◆ **PROMPT**: The reply must consist of one number: how many lines of the data include the word "checkbox".

◆ **Stored items**:
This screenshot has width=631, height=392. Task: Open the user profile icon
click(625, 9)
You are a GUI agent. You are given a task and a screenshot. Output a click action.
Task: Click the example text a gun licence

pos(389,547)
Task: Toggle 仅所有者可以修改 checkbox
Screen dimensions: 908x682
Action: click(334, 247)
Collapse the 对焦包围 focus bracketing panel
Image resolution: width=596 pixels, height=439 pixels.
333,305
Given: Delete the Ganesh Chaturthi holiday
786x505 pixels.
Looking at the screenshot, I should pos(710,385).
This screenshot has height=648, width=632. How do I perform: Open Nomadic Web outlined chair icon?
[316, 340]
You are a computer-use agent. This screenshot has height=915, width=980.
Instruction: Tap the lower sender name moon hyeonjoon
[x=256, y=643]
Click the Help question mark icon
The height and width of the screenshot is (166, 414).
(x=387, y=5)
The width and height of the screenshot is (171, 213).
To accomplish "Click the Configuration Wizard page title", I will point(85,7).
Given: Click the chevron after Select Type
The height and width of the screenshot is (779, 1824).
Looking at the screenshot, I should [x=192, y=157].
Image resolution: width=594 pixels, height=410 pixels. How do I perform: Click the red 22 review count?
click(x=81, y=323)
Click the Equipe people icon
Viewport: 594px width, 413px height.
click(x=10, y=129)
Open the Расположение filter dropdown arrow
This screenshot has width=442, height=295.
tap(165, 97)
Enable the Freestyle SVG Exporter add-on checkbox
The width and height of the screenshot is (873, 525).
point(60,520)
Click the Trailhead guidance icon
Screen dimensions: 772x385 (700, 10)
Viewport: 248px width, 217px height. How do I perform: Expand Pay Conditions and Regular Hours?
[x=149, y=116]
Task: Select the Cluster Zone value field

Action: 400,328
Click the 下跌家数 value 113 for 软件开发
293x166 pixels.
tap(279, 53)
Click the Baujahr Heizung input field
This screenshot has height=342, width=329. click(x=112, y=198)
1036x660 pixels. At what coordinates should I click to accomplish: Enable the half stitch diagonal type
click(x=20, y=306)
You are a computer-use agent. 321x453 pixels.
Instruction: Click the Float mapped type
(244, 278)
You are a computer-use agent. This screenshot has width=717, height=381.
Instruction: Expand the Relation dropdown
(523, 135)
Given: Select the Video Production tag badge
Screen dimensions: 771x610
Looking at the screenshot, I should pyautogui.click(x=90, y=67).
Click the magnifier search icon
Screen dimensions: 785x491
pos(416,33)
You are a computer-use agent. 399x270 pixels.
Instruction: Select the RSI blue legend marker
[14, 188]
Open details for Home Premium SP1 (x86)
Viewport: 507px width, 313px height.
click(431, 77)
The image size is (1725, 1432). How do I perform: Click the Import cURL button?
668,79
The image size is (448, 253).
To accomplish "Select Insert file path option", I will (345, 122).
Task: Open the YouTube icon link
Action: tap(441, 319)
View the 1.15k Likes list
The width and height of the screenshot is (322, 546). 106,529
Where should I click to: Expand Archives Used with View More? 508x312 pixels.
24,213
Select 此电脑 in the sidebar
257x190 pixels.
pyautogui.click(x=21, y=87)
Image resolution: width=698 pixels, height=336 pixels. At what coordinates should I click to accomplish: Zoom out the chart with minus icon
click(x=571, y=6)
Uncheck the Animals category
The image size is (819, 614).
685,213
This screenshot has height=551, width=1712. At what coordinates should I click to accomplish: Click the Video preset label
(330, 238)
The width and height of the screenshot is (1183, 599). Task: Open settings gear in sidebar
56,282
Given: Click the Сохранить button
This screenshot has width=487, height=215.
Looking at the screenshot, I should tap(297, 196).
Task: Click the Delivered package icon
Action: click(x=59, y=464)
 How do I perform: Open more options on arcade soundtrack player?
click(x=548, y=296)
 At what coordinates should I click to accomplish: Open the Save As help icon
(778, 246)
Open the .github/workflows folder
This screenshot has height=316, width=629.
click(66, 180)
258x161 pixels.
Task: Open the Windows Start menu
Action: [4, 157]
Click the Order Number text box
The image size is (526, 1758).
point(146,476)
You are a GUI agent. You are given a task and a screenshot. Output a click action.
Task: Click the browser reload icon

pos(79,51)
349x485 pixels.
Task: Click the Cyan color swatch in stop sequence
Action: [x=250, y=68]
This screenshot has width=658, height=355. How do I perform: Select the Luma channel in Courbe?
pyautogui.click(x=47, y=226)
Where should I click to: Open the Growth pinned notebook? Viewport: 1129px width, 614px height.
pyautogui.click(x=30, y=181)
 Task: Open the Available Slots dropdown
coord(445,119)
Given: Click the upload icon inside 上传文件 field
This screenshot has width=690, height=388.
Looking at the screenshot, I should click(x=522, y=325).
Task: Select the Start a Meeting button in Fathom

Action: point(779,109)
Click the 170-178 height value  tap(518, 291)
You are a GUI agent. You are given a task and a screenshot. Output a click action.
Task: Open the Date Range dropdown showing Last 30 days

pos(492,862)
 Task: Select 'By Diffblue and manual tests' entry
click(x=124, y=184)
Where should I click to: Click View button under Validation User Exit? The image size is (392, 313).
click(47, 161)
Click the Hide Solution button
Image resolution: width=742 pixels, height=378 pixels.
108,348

◆ **RESPONSE**: 2